EXERCISE DETAILS :: Every line of the records that holds the word "right" should be copied.

[Records from a data collection]
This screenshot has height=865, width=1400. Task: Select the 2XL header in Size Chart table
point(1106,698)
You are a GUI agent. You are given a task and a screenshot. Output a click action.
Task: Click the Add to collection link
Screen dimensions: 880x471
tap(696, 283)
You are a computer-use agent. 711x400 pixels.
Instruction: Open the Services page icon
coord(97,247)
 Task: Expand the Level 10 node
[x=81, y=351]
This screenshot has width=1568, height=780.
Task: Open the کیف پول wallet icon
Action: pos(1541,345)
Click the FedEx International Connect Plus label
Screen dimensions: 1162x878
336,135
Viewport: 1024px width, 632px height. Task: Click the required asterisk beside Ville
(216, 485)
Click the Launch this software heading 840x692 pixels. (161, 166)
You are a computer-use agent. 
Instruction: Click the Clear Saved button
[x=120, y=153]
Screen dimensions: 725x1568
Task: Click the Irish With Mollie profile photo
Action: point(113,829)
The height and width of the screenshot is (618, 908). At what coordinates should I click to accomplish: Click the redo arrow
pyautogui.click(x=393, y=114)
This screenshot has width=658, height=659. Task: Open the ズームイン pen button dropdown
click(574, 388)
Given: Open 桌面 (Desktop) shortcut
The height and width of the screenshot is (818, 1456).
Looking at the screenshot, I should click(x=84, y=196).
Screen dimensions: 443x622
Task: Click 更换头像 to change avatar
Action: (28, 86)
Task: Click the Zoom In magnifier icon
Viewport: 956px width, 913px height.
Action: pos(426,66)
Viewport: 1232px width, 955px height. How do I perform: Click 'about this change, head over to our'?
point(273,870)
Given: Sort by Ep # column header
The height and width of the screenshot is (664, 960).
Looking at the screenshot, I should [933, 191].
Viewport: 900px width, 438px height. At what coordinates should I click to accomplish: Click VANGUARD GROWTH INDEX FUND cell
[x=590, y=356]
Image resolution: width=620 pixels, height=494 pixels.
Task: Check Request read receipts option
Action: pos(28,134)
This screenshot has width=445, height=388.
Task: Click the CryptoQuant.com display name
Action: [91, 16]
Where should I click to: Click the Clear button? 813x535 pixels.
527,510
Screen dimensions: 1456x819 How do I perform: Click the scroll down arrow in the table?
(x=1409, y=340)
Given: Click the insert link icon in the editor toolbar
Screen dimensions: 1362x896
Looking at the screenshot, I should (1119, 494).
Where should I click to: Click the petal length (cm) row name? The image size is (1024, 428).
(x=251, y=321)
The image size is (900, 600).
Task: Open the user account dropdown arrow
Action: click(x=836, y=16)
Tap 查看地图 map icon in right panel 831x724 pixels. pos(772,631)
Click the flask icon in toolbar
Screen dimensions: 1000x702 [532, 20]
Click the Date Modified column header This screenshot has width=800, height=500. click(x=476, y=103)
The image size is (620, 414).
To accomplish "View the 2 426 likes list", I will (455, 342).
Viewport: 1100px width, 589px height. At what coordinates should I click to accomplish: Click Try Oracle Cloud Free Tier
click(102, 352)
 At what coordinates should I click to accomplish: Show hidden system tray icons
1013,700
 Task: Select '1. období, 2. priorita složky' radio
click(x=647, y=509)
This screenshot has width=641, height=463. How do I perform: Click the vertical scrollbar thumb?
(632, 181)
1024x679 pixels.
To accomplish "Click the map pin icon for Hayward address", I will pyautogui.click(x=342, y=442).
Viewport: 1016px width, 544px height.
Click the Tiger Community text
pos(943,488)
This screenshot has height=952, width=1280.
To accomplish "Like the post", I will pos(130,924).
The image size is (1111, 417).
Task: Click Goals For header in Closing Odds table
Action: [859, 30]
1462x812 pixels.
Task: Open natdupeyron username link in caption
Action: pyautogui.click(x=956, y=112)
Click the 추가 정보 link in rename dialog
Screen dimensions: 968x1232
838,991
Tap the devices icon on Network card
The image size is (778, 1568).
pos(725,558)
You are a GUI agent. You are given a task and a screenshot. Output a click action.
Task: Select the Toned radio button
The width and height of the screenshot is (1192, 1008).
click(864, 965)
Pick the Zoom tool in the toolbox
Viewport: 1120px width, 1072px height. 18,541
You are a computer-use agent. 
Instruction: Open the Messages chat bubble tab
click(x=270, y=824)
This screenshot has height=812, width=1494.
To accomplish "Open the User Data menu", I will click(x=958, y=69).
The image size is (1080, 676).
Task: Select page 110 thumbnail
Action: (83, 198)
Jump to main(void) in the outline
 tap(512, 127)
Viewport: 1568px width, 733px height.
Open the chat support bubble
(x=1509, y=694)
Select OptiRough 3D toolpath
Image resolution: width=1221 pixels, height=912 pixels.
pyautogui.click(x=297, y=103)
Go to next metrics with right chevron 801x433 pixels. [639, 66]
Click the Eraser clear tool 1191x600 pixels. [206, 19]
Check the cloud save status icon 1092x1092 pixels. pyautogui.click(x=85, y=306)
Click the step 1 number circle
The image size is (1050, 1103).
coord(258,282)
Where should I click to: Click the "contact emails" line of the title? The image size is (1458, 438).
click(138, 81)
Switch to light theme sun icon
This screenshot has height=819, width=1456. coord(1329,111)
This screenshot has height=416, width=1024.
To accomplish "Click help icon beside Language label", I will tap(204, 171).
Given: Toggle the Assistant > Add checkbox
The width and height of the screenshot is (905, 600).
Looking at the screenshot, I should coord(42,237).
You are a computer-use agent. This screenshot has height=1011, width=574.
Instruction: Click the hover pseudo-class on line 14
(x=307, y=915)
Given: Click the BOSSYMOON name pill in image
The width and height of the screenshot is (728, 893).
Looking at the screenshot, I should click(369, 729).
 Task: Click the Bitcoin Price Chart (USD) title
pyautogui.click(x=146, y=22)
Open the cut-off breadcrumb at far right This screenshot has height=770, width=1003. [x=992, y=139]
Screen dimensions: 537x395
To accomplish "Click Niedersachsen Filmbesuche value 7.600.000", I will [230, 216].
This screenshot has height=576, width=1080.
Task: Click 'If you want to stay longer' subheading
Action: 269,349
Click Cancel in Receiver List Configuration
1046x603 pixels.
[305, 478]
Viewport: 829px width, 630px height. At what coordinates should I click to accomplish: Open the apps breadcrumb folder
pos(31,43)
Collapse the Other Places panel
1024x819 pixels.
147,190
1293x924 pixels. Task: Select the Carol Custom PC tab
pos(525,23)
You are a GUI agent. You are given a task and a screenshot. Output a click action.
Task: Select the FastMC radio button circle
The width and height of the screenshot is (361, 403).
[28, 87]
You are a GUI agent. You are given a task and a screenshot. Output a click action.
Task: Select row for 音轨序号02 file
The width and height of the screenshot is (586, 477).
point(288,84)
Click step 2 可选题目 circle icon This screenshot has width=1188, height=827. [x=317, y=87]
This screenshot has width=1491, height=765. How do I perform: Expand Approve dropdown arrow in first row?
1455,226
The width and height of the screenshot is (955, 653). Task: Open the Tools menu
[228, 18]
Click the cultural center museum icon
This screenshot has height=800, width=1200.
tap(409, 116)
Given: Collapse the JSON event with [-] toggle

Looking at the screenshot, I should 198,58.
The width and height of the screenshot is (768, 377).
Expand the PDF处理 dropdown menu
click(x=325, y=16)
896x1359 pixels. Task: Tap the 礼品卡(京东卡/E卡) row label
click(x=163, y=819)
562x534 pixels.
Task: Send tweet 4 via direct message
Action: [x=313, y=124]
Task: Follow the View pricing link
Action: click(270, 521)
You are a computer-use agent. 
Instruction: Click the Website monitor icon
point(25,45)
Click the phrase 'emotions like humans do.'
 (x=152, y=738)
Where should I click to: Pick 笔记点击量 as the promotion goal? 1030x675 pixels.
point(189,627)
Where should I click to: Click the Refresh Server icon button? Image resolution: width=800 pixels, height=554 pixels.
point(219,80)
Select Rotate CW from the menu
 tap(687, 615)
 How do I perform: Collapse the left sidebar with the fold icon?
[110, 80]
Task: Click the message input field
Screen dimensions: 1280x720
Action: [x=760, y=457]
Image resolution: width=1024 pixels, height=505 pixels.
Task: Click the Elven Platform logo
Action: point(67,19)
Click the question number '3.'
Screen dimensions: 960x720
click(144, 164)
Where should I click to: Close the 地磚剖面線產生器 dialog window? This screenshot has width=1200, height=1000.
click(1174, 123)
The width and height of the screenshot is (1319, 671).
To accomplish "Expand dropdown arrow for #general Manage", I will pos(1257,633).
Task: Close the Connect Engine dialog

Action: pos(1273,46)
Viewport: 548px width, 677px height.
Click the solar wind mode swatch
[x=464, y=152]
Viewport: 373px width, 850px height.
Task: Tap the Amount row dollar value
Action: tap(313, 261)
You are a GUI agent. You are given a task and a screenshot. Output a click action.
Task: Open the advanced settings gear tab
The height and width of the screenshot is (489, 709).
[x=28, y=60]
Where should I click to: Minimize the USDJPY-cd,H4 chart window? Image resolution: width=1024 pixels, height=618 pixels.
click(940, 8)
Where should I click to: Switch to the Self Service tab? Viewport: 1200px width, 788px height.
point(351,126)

OUTPUT FOR THIS TASK ::
Tap 查看地图 map icon in right panel 831x724 pixels. pos(772,631)
Go to next metrics with right chevron 801x433 pixels. [639, 66]
Open the cut-off breadcrumb at far right This screenshot has height=770, width=1003. [x=992, y=139]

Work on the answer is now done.